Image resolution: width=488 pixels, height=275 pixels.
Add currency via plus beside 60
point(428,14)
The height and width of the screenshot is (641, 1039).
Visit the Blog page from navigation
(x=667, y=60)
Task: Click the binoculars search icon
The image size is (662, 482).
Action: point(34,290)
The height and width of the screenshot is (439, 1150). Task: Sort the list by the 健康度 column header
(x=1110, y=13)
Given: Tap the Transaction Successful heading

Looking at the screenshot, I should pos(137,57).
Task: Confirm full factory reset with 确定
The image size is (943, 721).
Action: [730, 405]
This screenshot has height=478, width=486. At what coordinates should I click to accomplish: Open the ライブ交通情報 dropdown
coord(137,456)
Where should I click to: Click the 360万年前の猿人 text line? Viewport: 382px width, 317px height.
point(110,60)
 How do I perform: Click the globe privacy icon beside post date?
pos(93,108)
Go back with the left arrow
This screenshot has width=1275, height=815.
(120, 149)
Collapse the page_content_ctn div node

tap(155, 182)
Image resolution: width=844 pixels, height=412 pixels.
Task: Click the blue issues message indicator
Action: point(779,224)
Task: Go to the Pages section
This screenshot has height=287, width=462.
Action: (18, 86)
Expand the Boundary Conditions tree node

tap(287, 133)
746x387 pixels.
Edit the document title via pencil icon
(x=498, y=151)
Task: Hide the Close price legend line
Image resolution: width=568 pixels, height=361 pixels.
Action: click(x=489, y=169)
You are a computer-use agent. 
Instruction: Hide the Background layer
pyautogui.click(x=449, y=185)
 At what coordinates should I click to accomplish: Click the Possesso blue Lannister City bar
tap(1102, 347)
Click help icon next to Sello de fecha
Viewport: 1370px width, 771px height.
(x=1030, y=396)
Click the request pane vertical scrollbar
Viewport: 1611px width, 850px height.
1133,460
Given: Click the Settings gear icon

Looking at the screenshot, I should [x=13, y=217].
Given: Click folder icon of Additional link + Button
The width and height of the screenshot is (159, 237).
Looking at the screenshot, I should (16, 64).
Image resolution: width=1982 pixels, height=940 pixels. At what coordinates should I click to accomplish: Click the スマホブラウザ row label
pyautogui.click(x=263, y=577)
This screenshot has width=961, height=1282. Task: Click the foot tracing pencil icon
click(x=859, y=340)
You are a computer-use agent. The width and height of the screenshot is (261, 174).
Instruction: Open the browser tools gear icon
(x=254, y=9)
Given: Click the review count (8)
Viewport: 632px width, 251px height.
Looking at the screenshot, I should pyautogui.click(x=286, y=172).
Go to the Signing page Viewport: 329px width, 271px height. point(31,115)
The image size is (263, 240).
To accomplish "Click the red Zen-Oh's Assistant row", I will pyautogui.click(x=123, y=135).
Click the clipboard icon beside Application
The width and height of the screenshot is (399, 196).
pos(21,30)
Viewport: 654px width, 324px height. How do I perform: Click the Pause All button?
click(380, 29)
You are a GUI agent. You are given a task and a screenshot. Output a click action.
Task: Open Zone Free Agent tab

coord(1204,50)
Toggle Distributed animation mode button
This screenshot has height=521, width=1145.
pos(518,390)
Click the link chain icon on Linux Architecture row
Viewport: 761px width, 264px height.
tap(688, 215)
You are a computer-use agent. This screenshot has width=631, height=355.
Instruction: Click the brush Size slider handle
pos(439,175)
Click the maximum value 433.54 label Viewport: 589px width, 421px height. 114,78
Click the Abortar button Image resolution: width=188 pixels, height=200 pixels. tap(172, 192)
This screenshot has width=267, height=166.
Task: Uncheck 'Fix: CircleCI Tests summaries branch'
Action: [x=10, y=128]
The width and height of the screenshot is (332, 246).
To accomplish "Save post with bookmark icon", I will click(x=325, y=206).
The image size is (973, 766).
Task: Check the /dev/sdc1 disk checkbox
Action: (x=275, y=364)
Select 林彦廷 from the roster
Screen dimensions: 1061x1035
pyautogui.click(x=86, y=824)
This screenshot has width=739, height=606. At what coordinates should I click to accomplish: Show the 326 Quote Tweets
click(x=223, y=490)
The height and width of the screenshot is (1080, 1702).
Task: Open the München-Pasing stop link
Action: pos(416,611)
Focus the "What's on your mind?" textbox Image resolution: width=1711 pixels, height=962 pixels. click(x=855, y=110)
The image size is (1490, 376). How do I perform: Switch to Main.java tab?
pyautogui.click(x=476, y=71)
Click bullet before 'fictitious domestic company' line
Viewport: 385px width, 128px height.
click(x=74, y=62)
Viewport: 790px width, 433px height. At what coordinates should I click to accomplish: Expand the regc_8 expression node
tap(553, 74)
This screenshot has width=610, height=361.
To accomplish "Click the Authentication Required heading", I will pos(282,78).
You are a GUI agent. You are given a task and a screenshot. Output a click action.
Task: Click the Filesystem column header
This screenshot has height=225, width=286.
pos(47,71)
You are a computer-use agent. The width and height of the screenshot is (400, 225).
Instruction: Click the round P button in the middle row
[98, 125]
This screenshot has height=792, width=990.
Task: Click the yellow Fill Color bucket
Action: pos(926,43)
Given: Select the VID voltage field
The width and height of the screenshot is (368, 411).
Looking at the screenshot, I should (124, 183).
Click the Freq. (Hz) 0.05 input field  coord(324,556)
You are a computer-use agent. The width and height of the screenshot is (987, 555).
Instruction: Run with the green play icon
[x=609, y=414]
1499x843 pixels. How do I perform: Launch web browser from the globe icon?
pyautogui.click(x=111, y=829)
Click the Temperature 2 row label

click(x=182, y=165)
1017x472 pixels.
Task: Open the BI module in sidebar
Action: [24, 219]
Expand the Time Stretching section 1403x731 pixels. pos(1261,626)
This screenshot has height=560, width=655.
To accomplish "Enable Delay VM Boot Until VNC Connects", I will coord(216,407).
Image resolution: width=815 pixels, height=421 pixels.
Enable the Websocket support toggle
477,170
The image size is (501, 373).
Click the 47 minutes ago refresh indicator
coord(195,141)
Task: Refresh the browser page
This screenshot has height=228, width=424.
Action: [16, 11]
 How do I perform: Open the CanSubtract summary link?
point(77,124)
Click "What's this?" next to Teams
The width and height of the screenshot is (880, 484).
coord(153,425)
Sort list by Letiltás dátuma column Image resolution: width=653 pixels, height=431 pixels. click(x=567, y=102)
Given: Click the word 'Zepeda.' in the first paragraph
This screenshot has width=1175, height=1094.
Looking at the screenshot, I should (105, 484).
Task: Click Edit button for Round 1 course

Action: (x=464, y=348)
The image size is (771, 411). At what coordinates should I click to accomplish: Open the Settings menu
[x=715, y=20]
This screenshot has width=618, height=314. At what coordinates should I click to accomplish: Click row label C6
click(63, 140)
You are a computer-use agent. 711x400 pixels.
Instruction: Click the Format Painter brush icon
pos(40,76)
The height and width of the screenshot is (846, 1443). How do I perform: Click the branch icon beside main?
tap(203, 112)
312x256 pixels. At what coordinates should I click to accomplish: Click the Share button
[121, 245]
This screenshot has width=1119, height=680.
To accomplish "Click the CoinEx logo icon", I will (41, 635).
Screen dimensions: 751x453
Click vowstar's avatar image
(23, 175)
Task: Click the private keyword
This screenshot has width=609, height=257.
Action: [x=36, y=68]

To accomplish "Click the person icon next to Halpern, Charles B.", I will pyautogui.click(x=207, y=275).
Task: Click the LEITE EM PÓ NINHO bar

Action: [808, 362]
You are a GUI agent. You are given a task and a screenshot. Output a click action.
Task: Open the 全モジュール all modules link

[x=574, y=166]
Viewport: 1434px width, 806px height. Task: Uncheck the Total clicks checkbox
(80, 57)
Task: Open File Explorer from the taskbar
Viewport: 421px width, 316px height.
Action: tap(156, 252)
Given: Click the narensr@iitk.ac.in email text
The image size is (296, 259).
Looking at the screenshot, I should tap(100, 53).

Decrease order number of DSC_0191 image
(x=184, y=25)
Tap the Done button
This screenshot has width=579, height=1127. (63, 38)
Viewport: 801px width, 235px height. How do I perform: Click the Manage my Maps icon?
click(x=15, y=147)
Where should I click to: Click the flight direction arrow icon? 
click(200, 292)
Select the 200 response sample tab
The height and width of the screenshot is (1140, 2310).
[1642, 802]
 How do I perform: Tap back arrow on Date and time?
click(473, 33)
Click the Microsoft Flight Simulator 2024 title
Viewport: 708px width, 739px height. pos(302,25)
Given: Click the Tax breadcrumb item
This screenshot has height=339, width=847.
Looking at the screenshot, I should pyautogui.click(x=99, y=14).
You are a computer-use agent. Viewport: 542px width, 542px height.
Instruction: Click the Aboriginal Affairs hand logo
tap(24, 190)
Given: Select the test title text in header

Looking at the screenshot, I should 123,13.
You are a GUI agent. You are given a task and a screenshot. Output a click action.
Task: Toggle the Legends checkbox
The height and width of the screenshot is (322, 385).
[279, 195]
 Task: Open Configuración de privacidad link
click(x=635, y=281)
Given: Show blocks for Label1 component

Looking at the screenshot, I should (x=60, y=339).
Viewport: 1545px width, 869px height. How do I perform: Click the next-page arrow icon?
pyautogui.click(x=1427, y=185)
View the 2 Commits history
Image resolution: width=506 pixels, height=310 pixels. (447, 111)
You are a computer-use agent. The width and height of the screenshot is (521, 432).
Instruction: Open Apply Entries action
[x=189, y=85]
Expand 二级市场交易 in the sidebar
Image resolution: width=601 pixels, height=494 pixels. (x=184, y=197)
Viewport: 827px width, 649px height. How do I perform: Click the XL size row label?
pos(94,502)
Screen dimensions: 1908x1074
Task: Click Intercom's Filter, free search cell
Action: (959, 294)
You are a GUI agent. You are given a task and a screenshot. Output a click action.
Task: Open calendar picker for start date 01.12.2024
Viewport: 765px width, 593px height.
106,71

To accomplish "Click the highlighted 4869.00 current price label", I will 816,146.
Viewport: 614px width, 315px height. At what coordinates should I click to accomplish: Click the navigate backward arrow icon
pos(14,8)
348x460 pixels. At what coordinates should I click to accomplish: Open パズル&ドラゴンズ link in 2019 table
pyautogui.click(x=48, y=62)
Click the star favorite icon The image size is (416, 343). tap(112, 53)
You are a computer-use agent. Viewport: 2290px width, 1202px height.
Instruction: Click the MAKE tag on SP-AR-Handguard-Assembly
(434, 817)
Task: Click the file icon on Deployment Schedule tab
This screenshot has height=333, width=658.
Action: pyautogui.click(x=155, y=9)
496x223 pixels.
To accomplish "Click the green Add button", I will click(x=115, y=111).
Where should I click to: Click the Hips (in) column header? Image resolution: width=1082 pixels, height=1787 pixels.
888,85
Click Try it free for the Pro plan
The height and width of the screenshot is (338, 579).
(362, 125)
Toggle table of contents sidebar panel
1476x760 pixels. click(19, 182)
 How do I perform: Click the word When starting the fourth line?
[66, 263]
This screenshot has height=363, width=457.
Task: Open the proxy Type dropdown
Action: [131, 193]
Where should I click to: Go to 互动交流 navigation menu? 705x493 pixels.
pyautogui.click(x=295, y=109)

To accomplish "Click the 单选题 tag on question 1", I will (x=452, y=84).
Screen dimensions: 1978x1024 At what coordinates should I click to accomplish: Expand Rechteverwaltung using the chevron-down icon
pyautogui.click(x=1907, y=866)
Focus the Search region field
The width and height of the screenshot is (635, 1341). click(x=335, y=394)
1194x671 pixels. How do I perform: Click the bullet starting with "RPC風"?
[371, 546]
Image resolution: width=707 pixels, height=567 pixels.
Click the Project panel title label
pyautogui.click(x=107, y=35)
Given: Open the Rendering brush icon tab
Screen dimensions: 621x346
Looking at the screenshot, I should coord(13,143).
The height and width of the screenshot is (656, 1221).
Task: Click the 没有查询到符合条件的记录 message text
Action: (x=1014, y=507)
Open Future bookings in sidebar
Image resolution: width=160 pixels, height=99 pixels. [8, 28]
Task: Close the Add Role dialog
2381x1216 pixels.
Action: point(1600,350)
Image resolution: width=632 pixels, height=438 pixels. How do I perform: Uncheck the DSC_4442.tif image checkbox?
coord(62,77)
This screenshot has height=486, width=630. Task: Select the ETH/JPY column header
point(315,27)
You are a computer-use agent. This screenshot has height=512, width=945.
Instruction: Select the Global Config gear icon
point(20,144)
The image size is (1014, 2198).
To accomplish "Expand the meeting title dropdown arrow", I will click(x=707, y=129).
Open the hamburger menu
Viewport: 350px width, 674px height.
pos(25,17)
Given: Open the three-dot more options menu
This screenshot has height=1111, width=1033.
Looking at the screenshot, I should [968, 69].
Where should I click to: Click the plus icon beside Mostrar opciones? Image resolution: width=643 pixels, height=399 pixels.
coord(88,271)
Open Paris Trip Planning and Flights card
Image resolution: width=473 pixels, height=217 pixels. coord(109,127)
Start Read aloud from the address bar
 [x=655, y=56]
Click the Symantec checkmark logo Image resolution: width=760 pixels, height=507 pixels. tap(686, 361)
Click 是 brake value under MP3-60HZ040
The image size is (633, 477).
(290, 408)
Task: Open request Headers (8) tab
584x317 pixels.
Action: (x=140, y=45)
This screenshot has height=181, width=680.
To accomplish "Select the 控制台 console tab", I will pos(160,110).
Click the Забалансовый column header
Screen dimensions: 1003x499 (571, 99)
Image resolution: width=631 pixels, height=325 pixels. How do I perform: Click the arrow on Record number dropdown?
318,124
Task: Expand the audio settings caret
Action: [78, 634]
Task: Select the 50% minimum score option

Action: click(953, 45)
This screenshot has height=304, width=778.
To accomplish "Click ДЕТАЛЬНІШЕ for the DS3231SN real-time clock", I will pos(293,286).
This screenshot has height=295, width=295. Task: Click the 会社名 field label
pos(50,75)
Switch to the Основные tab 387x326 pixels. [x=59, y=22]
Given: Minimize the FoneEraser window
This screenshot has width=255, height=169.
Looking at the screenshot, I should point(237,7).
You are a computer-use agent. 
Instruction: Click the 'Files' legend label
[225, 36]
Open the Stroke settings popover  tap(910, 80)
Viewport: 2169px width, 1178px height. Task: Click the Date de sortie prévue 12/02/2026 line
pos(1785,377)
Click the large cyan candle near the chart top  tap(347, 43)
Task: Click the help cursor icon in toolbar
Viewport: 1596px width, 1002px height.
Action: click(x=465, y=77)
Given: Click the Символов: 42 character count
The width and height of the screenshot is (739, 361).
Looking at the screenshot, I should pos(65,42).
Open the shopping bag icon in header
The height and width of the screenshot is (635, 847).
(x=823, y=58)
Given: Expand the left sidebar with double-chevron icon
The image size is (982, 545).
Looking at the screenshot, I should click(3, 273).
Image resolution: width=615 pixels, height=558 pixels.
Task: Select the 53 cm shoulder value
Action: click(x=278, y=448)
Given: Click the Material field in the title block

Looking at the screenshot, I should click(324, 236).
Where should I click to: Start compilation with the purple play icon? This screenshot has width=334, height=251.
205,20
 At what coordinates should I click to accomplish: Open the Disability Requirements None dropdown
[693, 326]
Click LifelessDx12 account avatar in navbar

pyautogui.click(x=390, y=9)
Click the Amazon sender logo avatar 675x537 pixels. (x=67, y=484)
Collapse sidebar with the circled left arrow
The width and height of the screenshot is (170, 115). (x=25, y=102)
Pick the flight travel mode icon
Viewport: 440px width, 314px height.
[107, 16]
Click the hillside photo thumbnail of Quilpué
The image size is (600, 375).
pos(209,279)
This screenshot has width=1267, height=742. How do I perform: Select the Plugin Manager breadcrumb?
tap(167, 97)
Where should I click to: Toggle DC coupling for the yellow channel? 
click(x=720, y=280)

^^^^^^^^

(WHAT YOU SHOULD DO): Update the material from its start up to and including the line with "(x=1110, y=13)" by replacing "binoculars" with "magnifier". Leave everything else unchanged.

(CORRECT OUTPUT):
Image resolution: width=488 pixels, height=275 pixels.
Add currency via plus beside 60
point(428,14)
The height and width of the screenshot is (641, 1039).
Visit the Blog page from navigation
(x=667, y=60)
Task: Click the magnifier search icon
The image size is (662, 482).
Action: point(34,290)
The height and width of the screenshot is (439, 1150). Task: Sort the list by the 健康度 column header
(x=1110, y=13)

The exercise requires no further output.